Most of the divergence is fairly recent, having taken place since around 2008. I can’t help pointing out that Republican belief that environmental protection hurts the economy soared precisely during the period when revolutionary technological progress in renewable energy was making emissions reductions cheaper than ever before.
Republican voters may be taking their cues from politicians and media figures. So why have conservative opinion leaders turned anti-environment?
It’s not about belief in free markets and opposition to government intervention. One of the most striking aspects of recent energy disputes is the extent to which Republicans have tried to use the power of the state to promote polluting energy sources even when the private sector prefers alternatives. The Trump administration tried, unsuccessfully, to force electric utilities to keep burning coal even when other power sources were cheaper. Currently, as The Times has reported, many Republican state treasurers are trying to punish banks and other companies seeking to reduce greenhouse gas emissions.
What about the cynical view that the G.O.P. is simply in the pocket of fossil fuel interests? Obviously money talks, and contributions from coal and, to a lesser extent, oil and gas do flow mainly to Republicans. But the Inflation Reduction Act — which will open up many business opportunities — was endorsed by a number of large corporations, including energy companies like BP and Shell. Republicans were unmoved.
What has happened, I’d argue, is that environmental policy has been caught up in the culture war — which is, in turn, largely driven by issues of race and ethnicity. This, I suspect, is why the partisan divide on the environment widened so much after America elected its first Black president.
One especially notable aspect of The Times’s investigative report on state treasurers’ punishing corporations seeking to limit greenhouse gas emissions is the way these officials condemn such corporations as “woke.”
Wokeness normally means talking about racial and social justice. On the right — which is increasingly defined by attempts to limit the rights of Americans who aren’t straight white Christians — it has become a term of abuse. Teaching students about the role of racism in American history is bad because it’s woke. But so, apparently, are many other things, like Cracker Barrel offering meatless sausage and being concerned about climate change.
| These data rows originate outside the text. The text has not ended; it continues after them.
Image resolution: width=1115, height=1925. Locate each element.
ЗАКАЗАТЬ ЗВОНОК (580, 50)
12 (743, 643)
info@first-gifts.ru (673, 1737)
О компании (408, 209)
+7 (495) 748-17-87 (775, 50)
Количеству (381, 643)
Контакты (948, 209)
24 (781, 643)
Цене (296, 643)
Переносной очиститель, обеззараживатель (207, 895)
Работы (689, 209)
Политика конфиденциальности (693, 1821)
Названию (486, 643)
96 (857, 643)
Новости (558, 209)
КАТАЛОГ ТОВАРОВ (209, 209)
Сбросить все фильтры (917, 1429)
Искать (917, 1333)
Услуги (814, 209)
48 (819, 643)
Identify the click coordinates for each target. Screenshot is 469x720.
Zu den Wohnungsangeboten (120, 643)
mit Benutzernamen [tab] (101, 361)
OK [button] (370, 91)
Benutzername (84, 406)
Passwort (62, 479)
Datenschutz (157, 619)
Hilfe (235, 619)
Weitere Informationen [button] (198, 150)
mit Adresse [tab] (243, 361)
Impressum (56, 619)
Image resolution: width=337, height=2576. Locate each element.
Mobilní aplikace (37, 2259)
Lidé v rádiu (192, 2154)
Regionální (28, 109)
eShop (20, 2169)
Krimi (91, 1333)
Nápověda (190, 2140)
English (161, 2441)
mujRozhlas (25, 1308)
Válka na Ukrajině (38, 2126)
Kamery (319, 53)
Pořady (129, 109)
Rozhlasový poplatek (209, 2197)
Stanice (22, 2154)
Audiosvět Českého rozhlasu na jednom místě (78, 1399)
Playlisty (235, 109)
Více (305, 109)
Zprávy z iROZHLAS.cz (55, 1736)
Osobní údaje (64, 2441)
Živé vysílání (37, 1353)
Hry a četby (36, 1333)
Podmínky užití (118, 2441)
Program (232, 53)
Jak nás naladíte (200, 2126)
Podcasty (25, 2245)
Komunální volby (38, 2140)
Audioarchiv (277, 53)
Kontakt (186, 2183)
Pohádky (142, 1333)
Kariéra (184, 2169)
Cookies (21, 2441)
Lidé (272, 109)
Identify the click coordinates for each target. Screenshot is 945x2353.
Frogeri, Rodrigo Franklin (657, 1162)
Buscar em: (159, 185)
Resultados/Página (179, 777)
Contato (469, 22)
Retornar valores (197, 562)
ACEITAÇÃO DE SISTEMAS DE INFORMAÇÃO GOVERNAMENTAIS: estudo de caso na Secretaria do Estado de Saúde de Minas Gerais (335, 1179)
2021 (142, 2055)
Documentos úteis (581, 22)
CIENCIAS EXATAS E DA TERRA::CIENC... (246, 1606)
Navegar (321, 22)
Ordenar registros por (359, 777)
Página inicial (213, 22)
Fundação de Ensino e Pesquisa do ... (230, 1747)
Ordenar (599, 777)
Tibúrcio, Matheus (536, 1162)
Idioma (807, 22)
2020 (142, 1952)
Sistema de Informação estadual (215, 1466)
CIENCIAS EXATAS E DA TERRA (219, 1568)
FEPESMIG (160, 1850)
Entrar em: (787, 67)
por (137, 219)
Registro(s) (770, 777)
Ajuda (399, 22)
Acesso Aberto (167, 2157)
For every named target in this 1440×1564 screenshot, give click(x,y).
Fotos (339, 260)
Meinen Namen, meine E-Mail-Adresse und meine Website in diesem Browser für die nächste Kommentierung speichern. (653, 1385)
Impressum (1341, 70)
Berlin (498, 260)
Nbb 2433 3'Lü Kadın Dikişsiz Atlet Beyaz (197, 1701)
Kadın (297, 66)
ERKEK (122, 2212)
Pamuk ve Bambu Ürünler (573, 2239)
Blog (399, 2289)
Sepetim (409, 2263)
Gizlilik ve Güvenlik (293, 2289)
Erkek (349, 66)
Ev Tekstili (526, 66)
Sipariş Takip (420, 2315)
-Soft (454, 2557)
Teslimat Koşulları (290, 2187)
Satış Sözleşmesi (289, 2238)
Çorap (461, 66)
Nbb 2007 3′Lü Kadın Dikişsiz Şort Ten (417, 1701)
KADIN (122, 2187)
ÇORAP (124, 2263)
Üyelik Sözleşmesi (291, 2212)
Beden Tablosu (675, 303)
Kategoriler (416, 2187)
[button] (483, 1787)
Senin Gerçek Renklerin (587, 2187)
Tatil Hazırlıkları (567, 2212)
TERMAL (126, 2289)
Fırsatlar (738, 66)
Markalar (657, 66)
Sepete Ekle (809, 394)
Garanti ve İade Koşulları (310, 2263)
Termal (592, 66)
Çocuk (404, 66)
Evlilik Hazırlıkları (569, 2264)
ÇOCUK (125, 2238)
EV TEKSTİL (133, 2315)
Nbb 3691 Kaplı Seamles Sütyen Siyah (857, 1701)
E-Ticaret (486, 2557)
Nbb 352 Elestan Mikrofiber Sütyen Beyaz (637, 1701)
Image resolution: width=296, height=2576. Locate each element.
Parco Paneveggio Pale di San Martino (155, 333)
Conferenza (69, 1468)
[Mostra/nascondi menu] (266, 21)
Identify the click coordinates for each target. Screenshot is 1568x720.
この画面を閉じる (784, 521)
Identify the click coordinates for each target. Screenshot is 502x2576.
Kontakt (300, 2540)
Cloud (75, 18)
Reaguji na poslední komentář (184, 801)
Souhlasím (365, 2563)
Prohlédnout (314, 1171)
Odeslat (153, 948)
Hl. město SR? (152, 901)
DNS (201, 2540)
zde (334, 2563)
This may not make much sense intellectually, but you can see how it works emotionally. Who tends to worry about the environment? Often, people who also worry about social justice — either that, or global elites. (Climate science is very much a global enterprise.)
Even Republicans who have to know better won’t break with the party’s anti-science position. As governor of Massachusetts, Mitt Romney had a decent environmental record; yet he joined every other Republican member of Congress in voting against the I.R.A.
What this means is that those people hoping for bipartisan efforts on climate are probably deluding themselves. Environmental protection is now part of the culture war, and neither policy details nor rational argument matters.